* [Problem to solve]:
Provide nothing except how many lines of the data contain the word "Given".

* [Data for the task]:
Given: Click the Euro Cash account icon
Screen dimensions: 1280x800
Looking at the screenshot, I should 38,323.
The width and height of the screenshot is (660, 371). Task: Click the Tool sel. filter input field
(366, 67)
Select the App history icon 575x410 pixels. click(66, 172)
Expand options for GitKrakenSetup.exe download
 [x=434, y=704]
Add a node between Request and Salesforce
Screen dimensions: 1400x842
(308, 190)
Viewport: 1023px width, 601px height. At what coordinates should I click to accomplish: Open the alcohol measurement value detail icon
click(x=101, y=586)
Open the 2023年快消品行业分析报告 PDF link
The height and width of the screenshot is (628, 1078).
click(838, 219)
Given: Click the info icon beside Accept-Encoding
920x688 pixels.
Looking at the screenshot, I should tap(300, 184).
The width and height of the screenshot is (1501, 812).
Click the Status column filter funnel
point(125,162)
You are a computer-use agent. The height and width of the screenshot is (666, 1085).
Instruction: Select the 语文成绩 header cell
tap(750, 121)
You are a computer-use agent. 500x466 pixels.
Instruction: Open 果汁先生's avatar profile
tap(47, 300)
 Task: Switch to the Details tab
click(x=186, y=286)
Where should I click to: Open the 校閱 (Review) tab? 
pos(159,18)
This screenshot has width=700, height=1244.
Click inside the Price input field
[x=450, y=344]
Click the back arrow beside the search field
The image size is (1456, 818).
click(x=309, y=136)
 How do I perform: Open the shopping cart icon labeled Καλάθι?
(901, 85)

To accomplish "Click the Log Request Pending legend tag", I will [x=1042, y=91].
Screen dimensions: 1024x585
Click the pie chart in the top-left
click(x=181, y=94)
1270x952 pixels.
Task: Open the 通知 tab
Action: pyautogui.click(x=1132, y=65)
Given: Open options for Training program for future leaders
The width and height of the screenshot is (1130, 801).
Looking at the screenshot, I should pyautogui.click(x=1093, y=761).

* [Task output]:
3